## Exercise prompt
Retype the data that follows, keeping every character the same.

======== Data ========

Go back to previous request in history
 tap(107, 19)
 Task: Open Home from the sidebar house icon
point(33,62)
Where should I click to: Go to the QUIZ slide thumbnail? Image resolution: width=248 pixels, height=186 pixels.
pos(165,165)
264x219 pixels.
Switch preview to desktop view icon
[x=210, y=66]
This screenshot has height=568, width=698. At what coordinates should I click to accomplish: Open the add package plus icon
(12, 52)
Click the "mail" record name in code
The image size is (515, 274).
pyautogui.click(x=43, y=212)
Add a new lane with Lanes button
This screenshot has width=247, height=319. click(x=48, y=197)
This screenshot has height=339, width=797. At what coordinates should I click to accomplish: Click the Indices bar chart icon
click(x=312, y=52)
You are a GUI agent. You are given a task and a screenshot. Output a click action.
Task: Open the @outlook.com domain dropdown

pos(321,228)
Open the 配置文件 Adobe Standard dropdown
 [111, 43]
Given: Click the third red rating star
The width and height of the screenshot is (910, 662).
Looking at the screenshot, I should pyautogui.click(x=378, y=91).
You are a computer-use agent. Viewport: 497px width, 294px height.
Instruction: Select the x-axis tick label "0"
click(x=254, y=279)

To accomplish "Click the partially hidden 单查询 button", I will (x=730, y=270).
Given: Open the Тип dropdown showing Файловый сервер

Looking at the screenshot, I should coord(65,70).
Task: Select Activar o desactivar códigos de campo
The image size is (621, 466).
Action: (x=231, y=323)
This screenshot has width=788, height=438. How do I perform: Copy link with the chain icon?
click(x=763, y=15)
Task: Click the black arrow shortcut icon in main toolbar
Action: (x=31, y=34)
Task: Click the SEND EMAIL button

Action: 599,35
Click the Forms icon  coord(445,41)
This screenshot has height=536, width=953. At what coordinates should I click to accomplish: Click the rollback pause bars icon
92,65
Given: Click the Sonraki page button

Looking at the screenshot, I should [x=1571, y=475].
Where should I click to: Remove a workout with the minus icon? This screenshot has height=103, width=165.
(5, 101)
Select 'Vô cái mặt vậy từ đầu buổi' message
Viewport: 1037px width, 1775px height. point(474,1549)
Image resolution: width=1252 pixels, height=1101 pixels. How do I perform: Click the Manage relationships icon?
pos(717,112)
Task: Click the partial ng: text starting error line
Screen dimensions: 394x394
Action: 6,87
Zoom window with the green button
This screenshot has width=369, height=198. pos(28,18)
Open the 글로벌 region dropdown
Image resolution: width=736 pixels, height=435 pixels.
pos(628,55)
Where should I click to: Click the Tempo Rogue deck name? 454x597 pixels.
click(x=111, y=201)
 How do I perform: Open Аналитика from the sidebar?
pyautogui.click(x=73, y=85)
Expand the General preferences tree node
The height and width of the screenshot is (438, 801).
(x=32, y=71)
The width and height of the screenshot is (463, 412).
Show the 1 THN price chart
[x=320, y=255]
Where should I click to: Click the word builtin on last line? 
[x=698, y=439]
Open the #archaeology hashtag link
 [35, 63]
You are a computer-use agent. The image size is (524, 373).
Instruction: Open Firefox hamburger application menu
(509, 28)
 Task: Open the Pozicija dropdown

========

## Answer
Go back to previous request in history
 tap(107, 19)
 Task: Open Home from the sidebar house icon
point(33,62)
Where should I click to: Go to the QUIZ slide thumbnail? Image resolution: width=248 pixels, height=186 pixels.
pos(165,165)
264x219 pixels.
Switch preview to desktop view icon
[x=210, y=66]
This screenshot has height=568, width=698. At what coordinates should I click to accomplish: Open the add package plus icon
(12, 52)
Click the "mail" record name in code
The image size is (515, 274).
pyautogui.click(x=43, y=212)
Add a new lane with Lanes button
This screenshot has width=247, height=319. click(x=48, y=197)
This screenshot has height=339, width=797. At what coordinates should I click to accomplish: Click the Indices bar chart icon
click(x=312, y=52)
You are a GUI agent. You are given a task and a screenshot. Output a click action.
Task: Open the @outlook.com domain dropdown

pos(321,228)
Open the 配置文件 Adobe Standard dropdown
 [111, 43]
Given: Click the third red rating star
The width and height of the screenshot is (910, 662).
Looking at the screenshot, I should pyautogui.click(x=378, y=91).
You are a computer-use agent. Viewport: 497px width, 294px height.
Instruction: Select the x-axis tick label "0"
click(x=254, y=279)

To accomplish "Click the partially hidden 单查询 button", I will (x=730, y=270).
Given: Open the Тип dropdown showing Файловый сервер

Looking at the screenshot, I should coord(65,70).
Task: Select Activar o desactivar códigos de campo
The image size is (621, 466).
Action: (x=231, y=323)
This screenshot has width=788, height=438. How do I perform: Copy link with the chain icon?
click(x=763, y=15)
Task: Click the black arrow shortcut icon in main toolbar
Action: (x=31, y=34)
Task: Click the SEND EMAIL button

Action: 599,35
Click the Forms icon  coord(445,41)
This screenshot has height=536, width=953. At what coordinates should I click to accomplish: Click the rollback pause bars icon
92,65
Given: Click the Sonraki page button

Looking at the screenshot, I should [x=1571, y=475].
Where should I click to: Remove a workout with the minus icon? This screenshot has height=103, width=165.
(5, 101)
Select 'Vô cái mặt vậy từ đầu buổi' message
Viewport: 1037px width, 1775px height. point(474,1549)
Image resolution: width=1252 pixels, height=1101 pixels. How do I perform: Click the Manage relationships icon?
pos(717,112)
Task: Click the partial ng: text starting error line
Screen dimensions: 394x394
Action: 6,87
Zoom window with the green button
This screenshot has width=369, height=198. pos(28,18)
Open the 글로벌 region dropdown
Image resolution: width=736 pixels, height=435 pixels.
pos(628,55)
Where should I click to: Click the Tempo Rogue deck name? 454x597 pixels.
click(x=111, y=201)
 How do I perform: Open Аналитика from the sidebar?
pyautogui.click(x=73, y=85)
Expand the General preferences tree node
The height and width of the screenshot is (438, 801).
(x=32, y=71)
The width and height of the screenshot is (463, 412).
Show the 1 THN price chart
[x=320, y=255]
Where should I click to: Click the word builtin on last line? 
[x=698, y=439]
Open the #archaeology hashtag link
 [35, 63]
You are a computer-use agent. The image size is (524, 373).
Instruction: Open Firefox hamburger application menu
(509, 28)
 Task: Open the Pozicija dropdown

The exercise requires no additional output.